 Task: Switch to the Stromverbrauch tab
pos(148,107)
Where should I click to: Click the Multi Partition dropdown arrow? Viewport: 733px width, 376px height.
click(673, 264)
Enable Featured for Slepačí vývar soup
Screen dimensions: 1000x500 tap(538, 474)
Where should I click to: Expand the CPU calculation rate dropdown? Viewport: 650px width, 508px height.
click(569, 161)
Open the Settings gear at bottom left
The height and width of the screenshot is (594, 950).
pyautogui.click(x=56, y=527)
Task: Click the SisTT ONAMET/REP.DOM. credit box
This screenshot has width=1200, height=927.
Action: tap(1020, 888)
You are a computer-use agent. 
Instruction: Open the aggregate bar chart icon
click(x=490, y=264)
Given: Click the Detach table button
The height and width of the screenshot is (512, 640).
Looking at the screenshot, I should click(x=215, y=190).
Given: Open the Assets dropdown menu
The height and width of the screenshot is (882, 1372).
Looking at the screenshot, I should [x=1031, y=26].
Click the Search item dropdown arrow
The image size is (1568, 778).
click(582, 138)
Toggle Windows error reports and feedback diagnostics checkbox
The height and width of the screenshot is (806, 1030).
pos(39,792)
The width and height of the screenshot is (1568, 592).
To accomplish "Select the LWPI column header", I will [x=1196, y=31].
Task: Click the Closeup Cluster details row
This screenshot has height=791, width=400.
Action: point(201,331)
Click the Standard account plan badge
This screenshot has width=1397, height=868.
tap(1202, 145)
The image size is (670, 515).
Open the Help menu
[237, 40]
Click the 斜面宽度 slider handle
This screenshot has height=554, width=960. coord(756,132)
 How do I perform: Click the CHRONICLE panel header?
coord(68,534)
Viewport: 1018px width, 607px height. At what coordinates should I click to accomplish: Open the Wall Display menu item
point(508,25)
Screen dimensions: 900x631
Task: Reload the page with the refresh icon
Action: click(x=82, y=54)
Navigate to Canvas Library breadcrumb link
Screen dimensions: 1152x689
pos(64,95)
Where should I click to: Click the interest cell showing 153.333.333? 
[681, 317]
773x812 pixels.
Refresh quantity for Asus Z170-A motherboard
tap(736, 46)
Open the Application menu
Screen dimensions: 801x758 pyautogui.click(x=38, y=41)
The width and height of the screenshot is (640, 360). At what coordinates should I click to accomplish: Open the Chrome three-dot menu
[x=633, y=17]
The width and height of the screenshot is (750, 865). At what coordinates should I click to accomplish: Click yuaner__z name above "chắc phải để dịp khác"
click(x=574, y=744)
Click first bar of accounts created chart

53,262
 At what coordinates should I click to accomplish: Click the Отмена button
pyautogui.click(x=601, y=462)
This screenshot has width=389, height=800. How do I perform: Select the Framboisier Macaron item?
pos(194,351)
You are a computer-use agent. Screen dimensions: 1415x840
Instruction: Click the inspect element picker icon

--------------------

### [WHAT THIS TASK INVOLVES]
Please make an exact copy of the lines from the one holding "Click first bar of accounts created chart" through the final line of the records above, nothing more.

### [SOLUTION]
Click first bar of accounts created chart

53,262
 At what coordinates should I click to accomplish: Click the Отмена button
pyautogui.click(x=601, y=462)
This screenshot has width=389, height=800. How do I perform: Select the Framboisier Macaron item?
pos(194,351)
You are a computer-use agent. Screen dimensions: 1415x840
Instruction: Click the inspect element picker icon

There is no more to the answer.